Jervis quit Nortel and joined Newbridge Networks Corporation, one of the listed competitors. Before doing so, he exercised Nortel options in which he received a gain of $626,857 (early 1998!). When, following his departure, Jervis refused Nortel’s demand to pay the monies over to it, Nortel commenced an action.

The issues for the trial judge were as follows:

1.  Was there a lack of consideration?

2.  Was the claw-back an unenforceable covenant in restraint of trade?

3.  Did the Committee fail to exercise its discretion in good faith or at all?

  1. Was the repayment obligation unenforceable as a penalty clause?

In finding in favour of Nortel, the trial judge held that a benefit had been conferred on Jervis (the options) at a cost to Nortel, in return for a promise to comply with the terms of the option agreement.

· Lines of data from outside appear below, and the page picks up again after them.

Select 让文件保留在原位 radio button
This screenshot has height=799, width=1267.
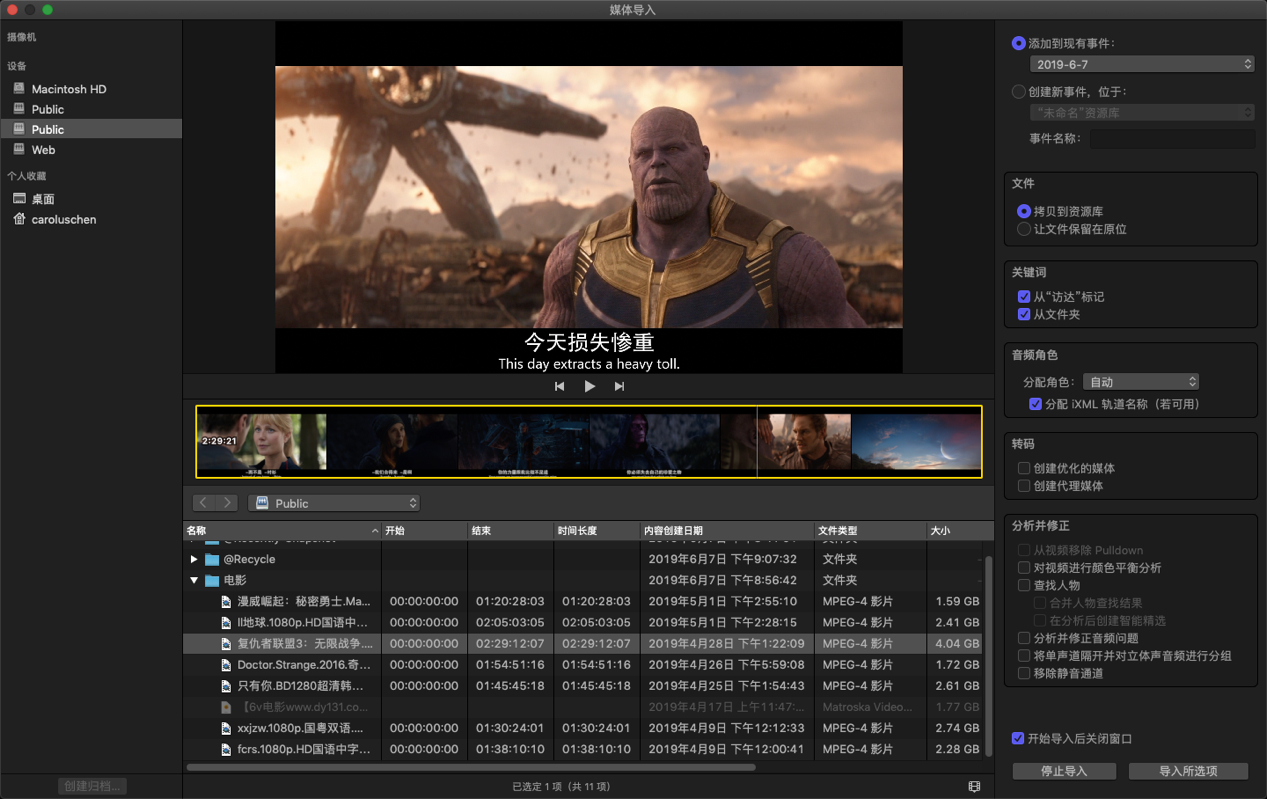pos(1023,229)
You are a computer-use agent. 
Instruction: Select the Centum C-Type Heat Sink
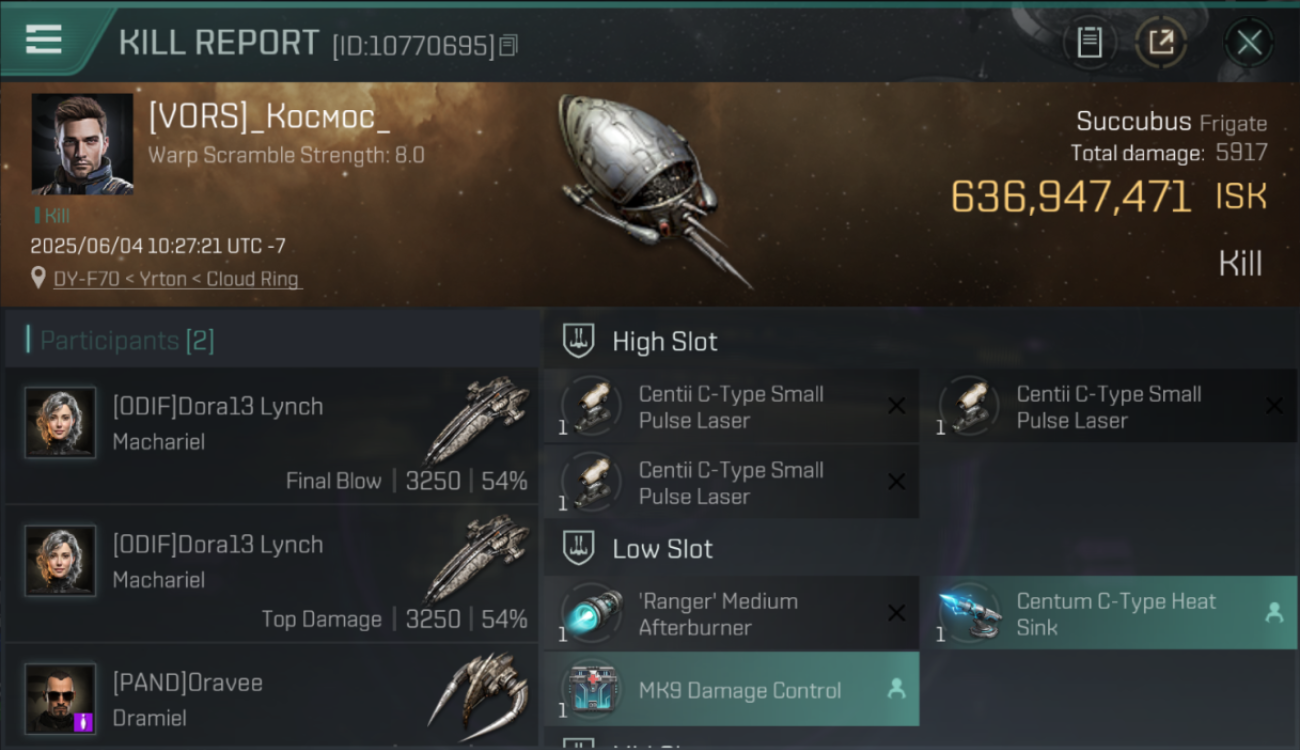[1108, 613]
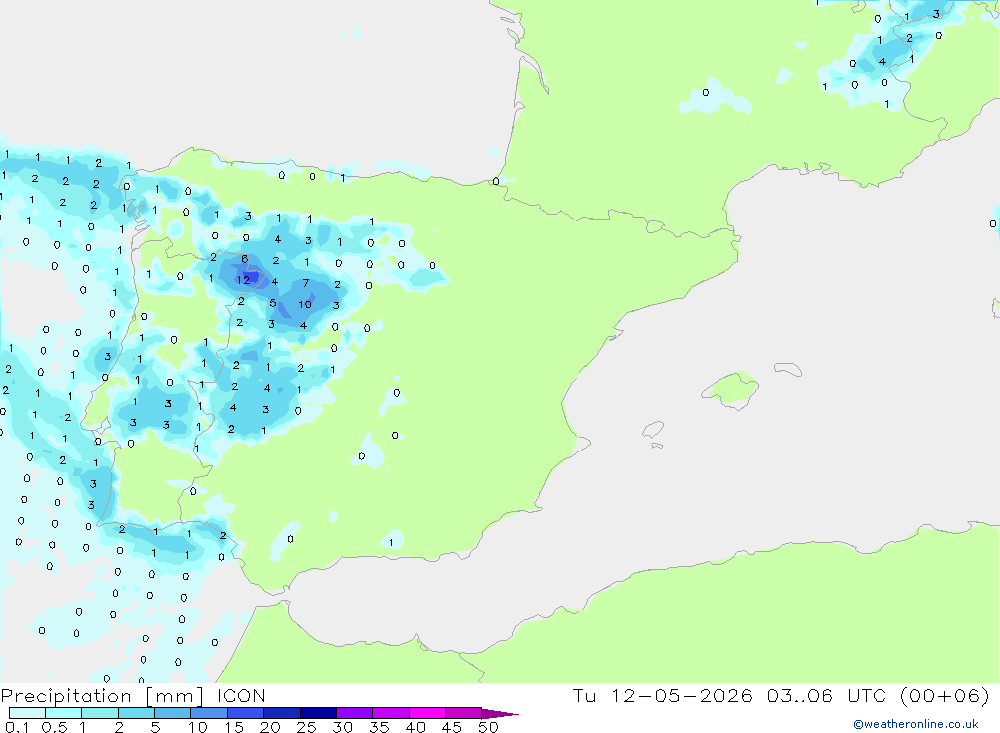Viewport: 1000px width, 733px height.
Task: Click the 4 mm value over southern France
Action: [882, 62]
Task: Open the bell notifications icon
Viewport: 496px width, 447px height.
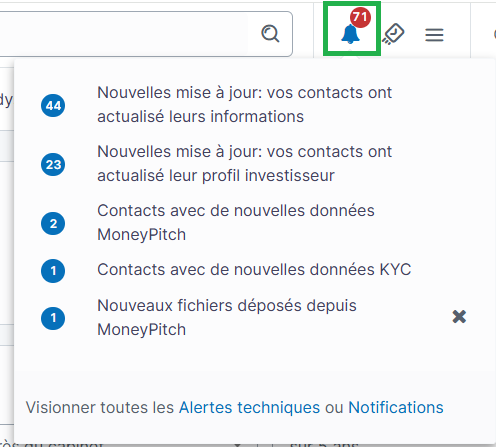Action: (x=350, y=34)
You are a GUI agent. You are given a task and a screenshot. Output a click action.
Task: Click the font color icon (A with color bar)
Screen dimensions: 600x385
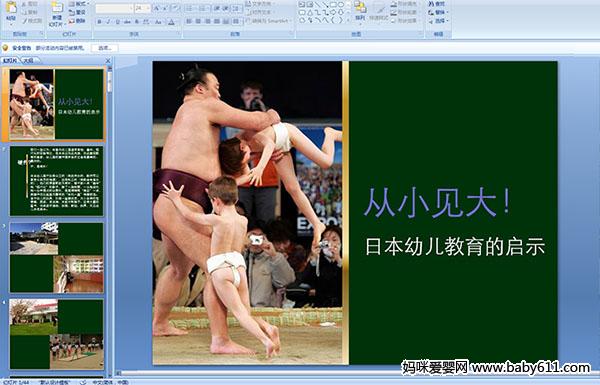pyautogui.click(x=171, y=22)
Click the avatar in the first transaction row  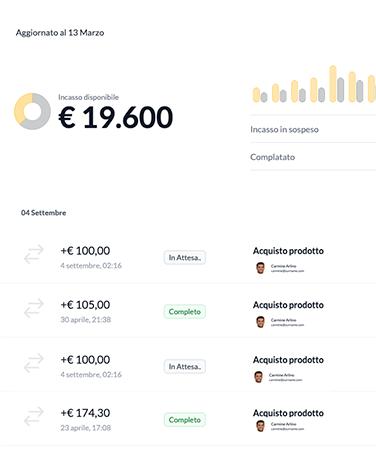[260, 268]
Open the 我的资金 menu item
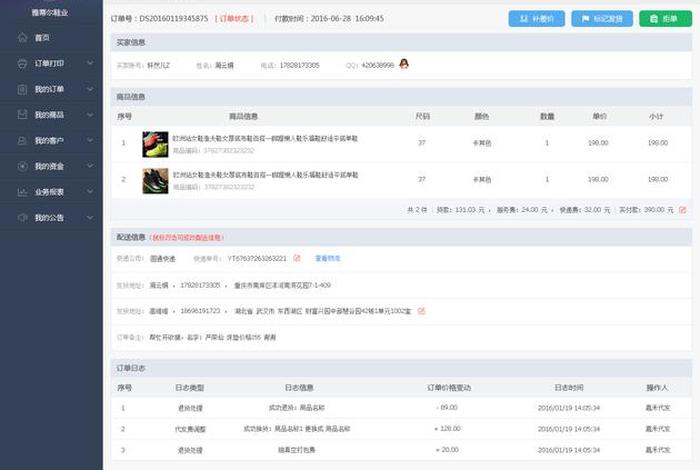 (49, 166)
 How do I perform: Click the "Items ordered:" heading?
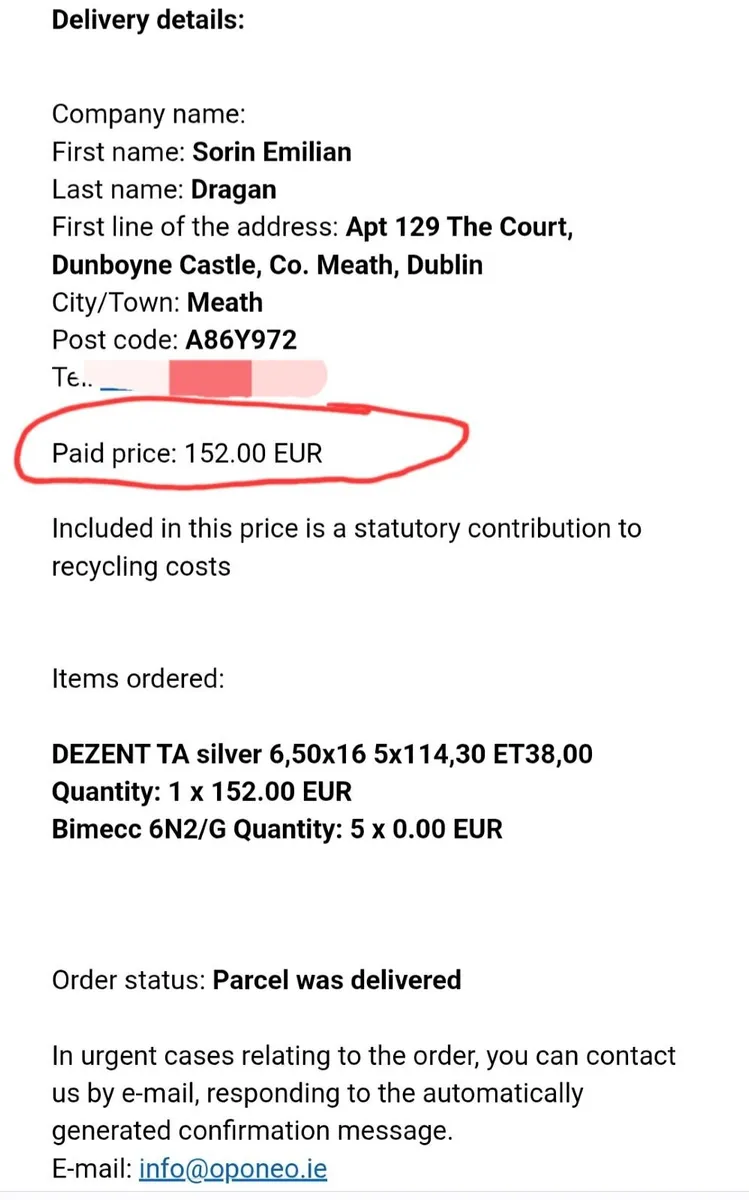point(138,679)
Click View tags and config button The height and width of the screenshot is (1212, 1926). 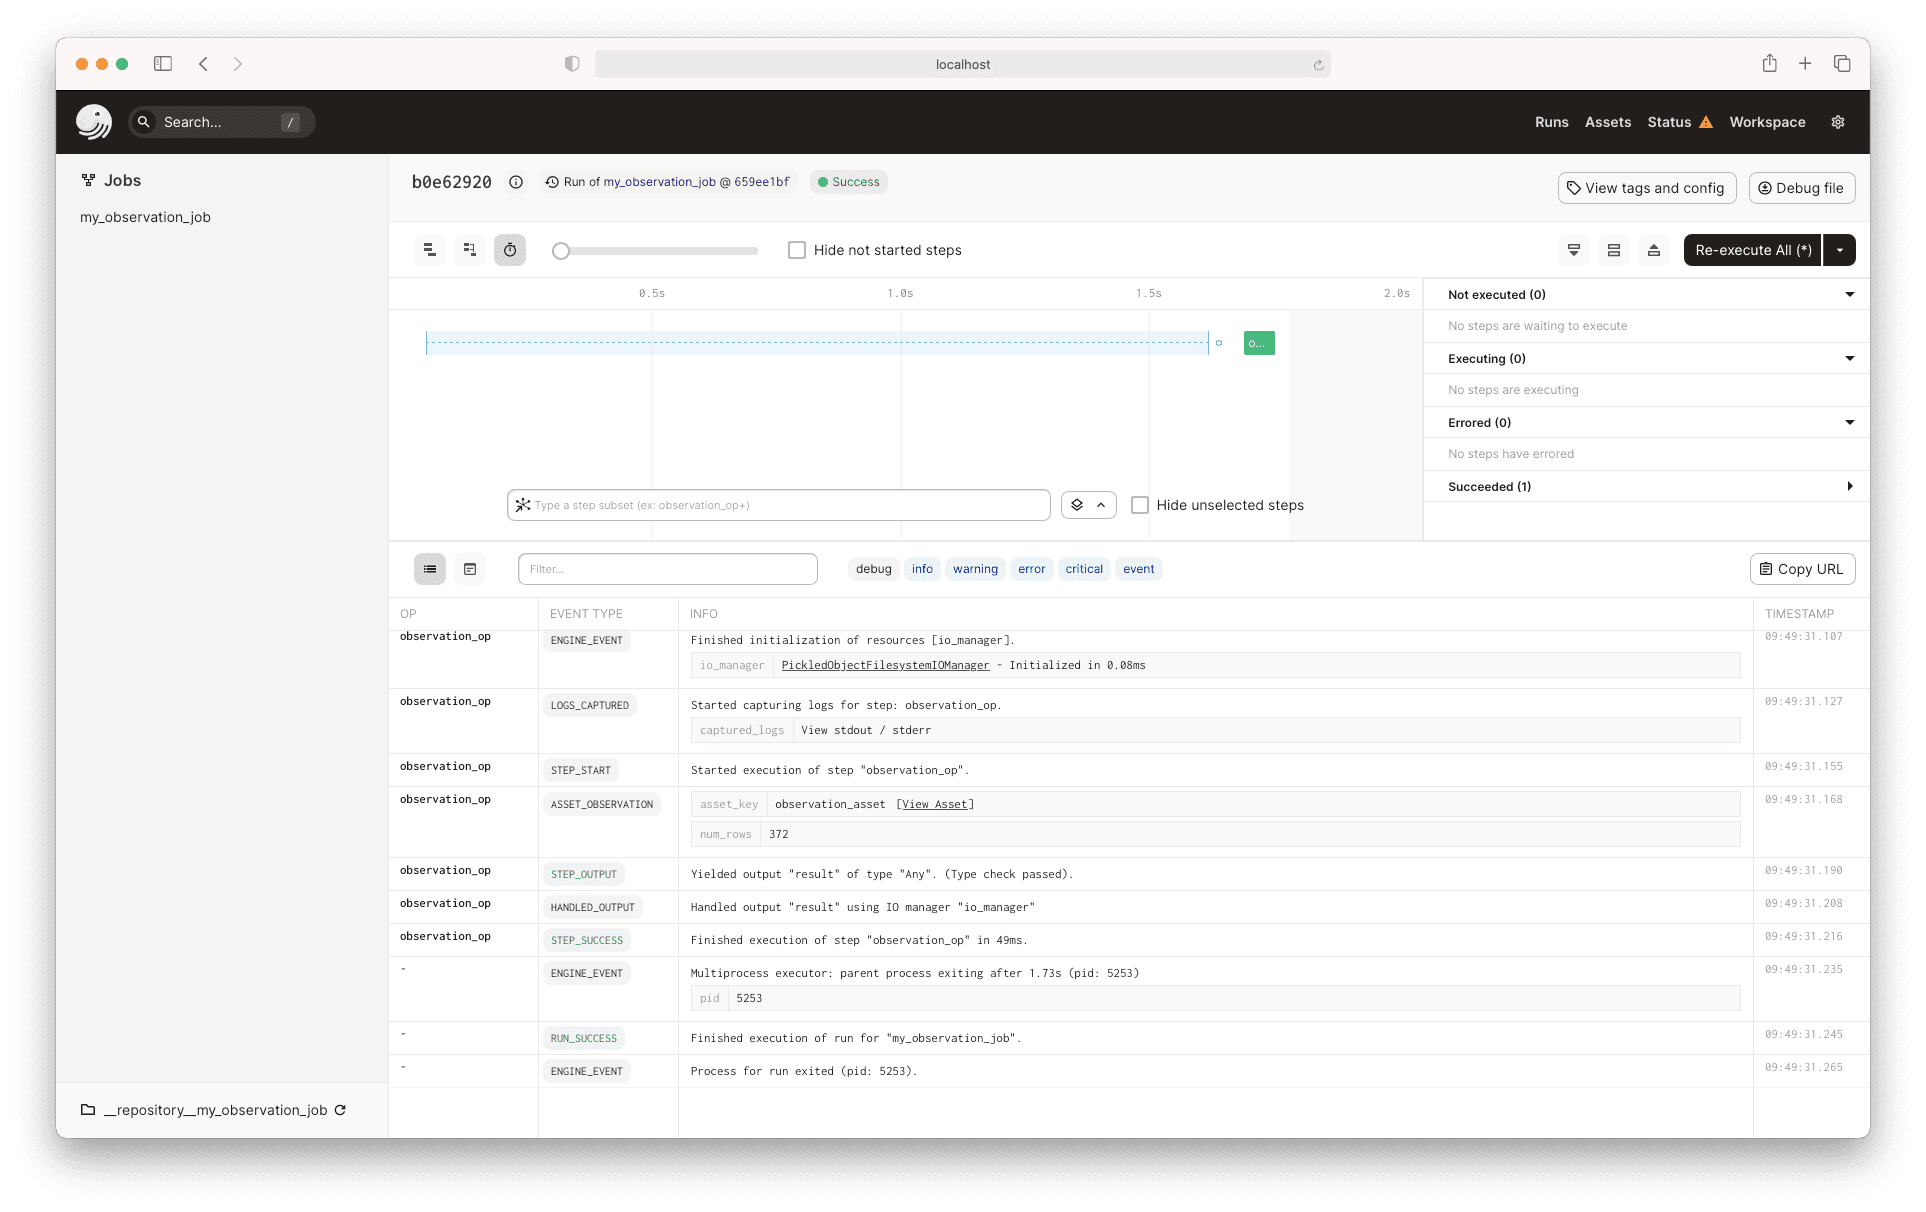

This constituted consideration. He also held that the provision was not in restraint of trade as it did not prevent Jervis from competing: it simply required him to forego the benefit if he chose to compete.

In addition the trial judge found that it was not an unreasonable exercise of the Committee’s discretion to provide for an automatic claw-back where the criteria in its resolution were met, since the criteria were reasonable. He held that the resolution did not prohibit the Committee from exercising its discretion and in fact specifically provided that it was not so precluded.

Finally, while the claw-back was found to constitute a penalty, the trial judge held that it was neither unconscionable nor oppressive. The repayment required was based on the cost of the stock options to Nortel and on the corresponding benefit to Jervis. The fact that Jervis had already paid income tax on his gain was immaterial. He was required to repay the gross profit from the exercise of the options and to subsequently seek tax relief.

This case clearly upholds the legitimacy of a restrictive covenant in a share option agreement designed to dissuade executives from cashing in their shares and then moving on to a competitor. We can look for such covenants to become more commonplace in the future.